The company reported turnover of £11.3 billion (€20.1bn) for the first half of 2002, with operating profits of £2.12 billion. While this represented a decline compared to the year before in actual value terms, this is due almost entirely to the changes in the company's structure. Organic growth, a much better indication of the company's actual performance, was 8 per cent for volume sales, 9 per cent for operating profits and 13 per cent for operating profits from premium drinks.
Nick Rose, Diageo's chief financial officer, said that the operating profit rise for premium drinks was the third increase in succession, and reflected a 4 per cent rise in organic volumes and a 9 per cent rise in organic retail sales value during the half.
The UK and North America, traditionally Diageo's strongest markets, continued to be the main drivers of growth, with organic operating profit growth of 30.6 per cent and 17 per cent respectively.
The company's global priority brands, which include Smirnoff, Bailey's and Johnnie Walker, posted organic volume growth of 8 per cent, with Bailey's up 10 per cent and Smirnoff up 21 per cent including the Smirnoff Ice ready-to-drink (RTD) brand.
Diageo has been at the forefront of the RTD category, which is already huge in the UK and growing rapidly elsewhere. Rose said that Smirnoff Ice had almost doubled its sales to reach 4.7 million equivalent cases, helped by the launch of the product in the US, but that other new RTD products such as Gordon's Edge in the UK, Archers Aqua in the UK, Johnnie Walker One and J&B Twist in Spain had also contributed to the overall performance. A new variant of Ice, Smirnoff Black Ice, is being launched soon in the UK, Rose added.
He admitted that the Captain Morgan Gold RTD product had been a disappointment, however, since despite successful initial trials the repeat purchases of the brand had not materialised.
"Smirnoff Ice has been such a runaway success that we perhaps lost sight of the fact that launching an RTD product is difficult," Rose said. "The taste profile for Captain Morgan Gold is not right yet, that is clear, but this is not the end of RTDs by a long shot. The success of our other products shows that there is still a market there, and while the UK is full of RTDs, the US and elsewhere are just starting."He added that the company had taken a £24 million writedown to cover the failure of Captain Morgan Gold.

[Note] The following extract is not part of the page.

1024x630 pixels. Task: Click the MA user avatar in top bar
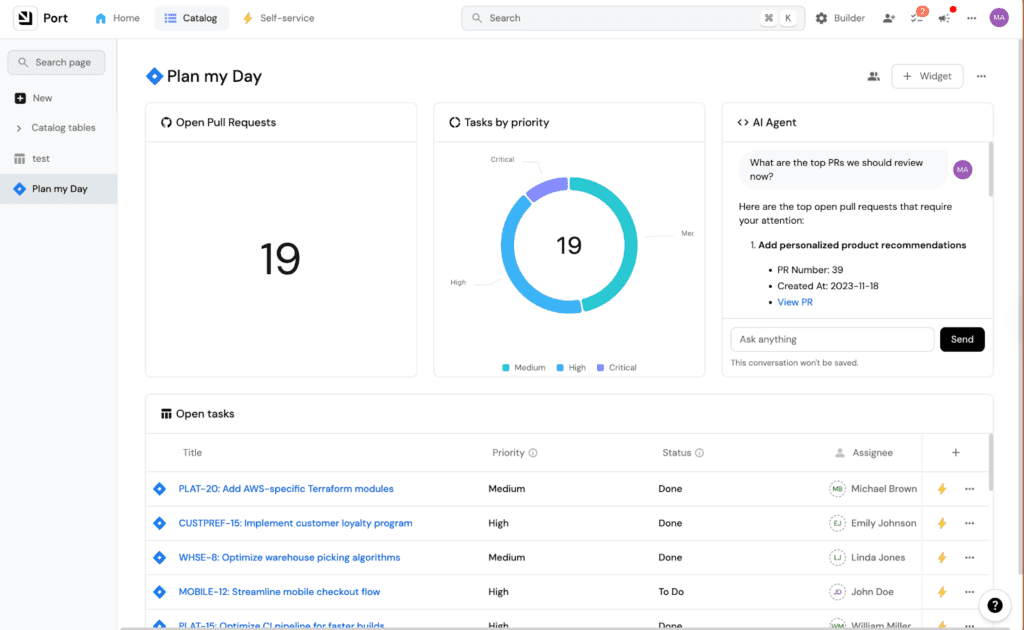[999, 18]
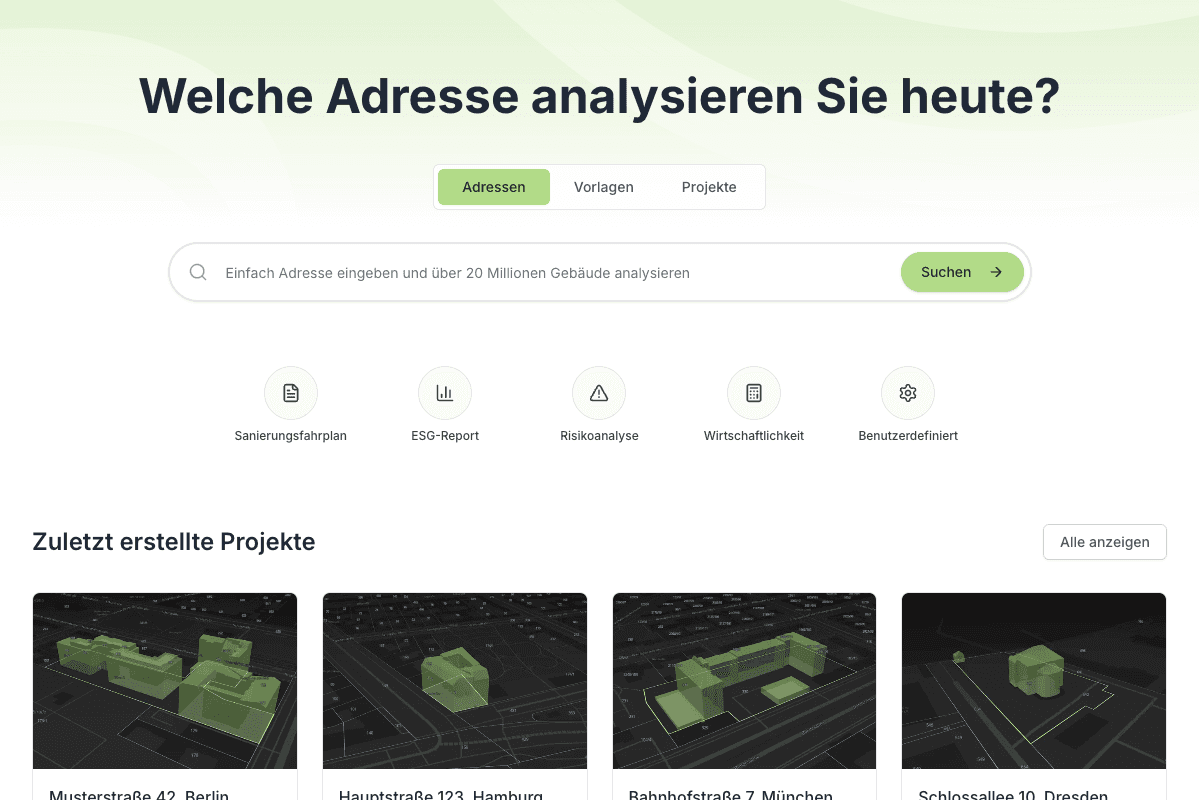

As well as its global brands, the company has a number of local priority brands, chief among them Crown Royal, the Canadian whisky brand acquired as part of the Seagram deal. Rose said that this was a highly profitable brand, and he expected to see further growth in the second half.
Elsewhere, the Dimple whisky brand in South Korea had suffered because of a change of distributor, but now that the brand had come in-house Rose said he expected to see an improvement in what is still a huge market for Scotch.
Economic troubles in Latin America impacted results there, and there is no sign of an immediate recovery, Rose added. The group's main business is in Brazil and Venezuela, both of which saw their currencies devalued during the half, but Rose said that profitability had been maintained in Latin America despite lower volumes.